L’enfant tendit à monsieur de Chessel la main qu’il demandait, et me regarda fort attentivement après m’avoir adressé son petit salut plein d’étonnement.

— Êtes-vous contente de sa santé ? dit monsieur de Chessel à la comtesse.

— Elle va mieux, répondit-elle en caressant la chevelure de la petite déjà blottie dans son giron.

Une interrogation de monsieur de Chessel m’apprit que Madeleine avait neuf ans ; je marquai quelque surprise de mon erreur, et mon étonnement amassa des nuages sur le front de la mère.
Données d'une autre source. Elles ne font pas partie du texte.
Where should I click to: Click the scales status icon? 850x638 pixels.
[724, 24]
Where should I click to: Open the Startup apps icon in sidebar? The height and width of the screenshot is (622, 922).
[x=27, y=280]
Mon introducteur me jeta l’un de ces regards significatifs par lesquels les gens du monde nous font une seconde éducation. Là, sans doute était une blessure maternelle dont l’appareil devait être respecté. Enfant malingre dont les yeux étaient pâles, dont la peau était blanche comme une porcelaine éclairée par une lueur, Madeleine n’aurait sans doute pas vécu dans l’atmosphère d’une ville. L’air de la campagne, les soins de sa mère qui semblait la couver, entretenaient la vie dans ce corps aussi délicat que l’est une plante venue en serre malgré les rigueurs d’un climat étranger. Quoiqu’elle ne rappelât en rien sa mère, Madeleine paraissait en avoir l’âme, et cette âme la soutenait. Ses cheveux rares et noirs, ses yeux caves, ses joues creuses, ses bras amaigris, sa poitrine étroite annonçaient un débat entre la vie et la mort, duel sans trêve où jusqu’alors la comtesse était victorieuse. Elle se faisait vive, sans doute pour éviter des chagrins à sa mère ; car, en certains moments où elle ne s’observait plus, elle prenait l’attitude d’un saule-pleureur. Vous eussiez dit d’une petite Bohémienne souffrant la faim, venue de son pays en mendiant, épuisée, mais courageuse et parée pour son public.